→ STUDY TEXT
━━━━━━

Insurer Cigna Corp. plans to enter health insurance exchanges in Maryland, Georgia and Missouri next year, expanding its investment in the newly created markets despite losses seen in other exchange markets.

Those losses were manageable in light of the company's overall performance, company executives said.

Cigna CEO David Cordani said in a call Thursday with analysts that the insurer is expected to enter three new states next year after marketing health plans on exchanges in Arizona, Colorado, Florida, Tennessee and Texas this year.

Cigna's second-quarter revenue increased 9% to $8.7 billion from the same quarter a year ago, when revenue totaled roughly $8 billion, the company reported. Net income for the quarter was $573 million, an increase of 13% from the prior year's second-quarter net income of $505 million.

Applications to enter the exchanges are pending in all three states, a Cigna spokesman said. Cigna's entry into Maryland was previously announced.

Losses as the company entered exchanges were expected, but Cigna executives anticipate better performance in coming years, Mr. Cordani said. “What we think is we're in the early part of a shakeout here,” he said. “We didn't expect to make money and we're not making money here.”

━━━━━━

→ TASK DESCRIPTION
Retype the passage on Cigna's plans to enter health insurance exchanges word for word, from start to finish. The records that come after this text are separate material and have no connection to it.

→ SUPPLIED MATERIAL

━━━━━━

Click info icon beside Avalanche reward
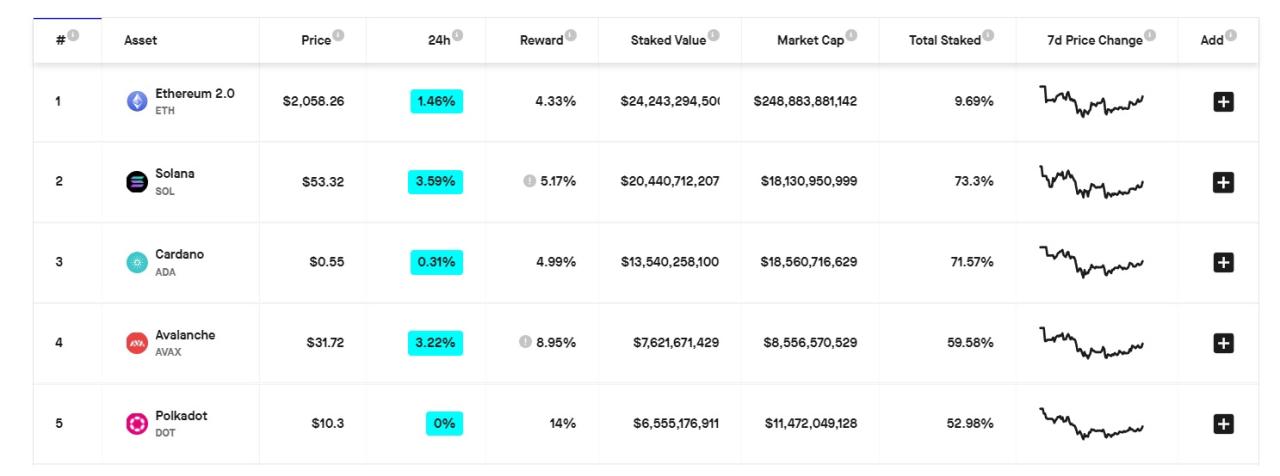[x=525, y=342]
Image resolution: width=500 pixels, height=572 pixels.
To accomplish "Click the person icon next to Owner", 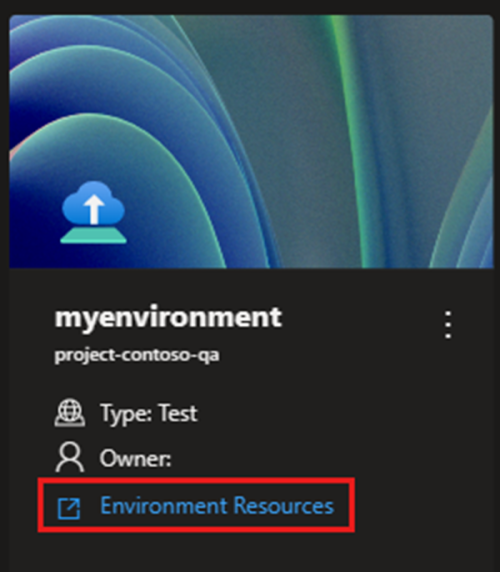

━━━━━━

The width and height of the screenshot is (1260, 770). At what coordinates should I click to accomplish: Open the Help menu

━━━━━━

→ SOLUTION
Insurer Cigna Corp. plans to enter health insurance exchanges in Maryland, Georgia and Missouri next year, expanding its investment in the newly created markets despite losses seen in other exchange markets.

Those losses were manageable in light of the company's overall performance, company executives said.

Cigna CEO David Cordani said in a call Thursday with analysts that the insurer is expected to enter three new states next year after marketing health plans on exchanges in Arizona, Colorado, Florida, Tennessee and Texas this year.

Cigna's second-quarter revenue increased 9% to $8.7 billion from the same quarter a year ago, when revenue totaled roughly $8 billion, the company reported. Net income for the quarter was $573 million, an increase of 13% from the prior year's second-quarter net income of $505 million.

Applications to enter the exchanges are pending in all three states, a Cigna spokesman said. Cigna's entry into Maryland was previously announced.

Losses as the company entered exchanges were expected, but Cigna executives anticipate better performance in coming years, Mr. Cordani said. “What we think is we're in the early part of a shakeout here,” he said. “We didn't expect to make money and we're not making money here.”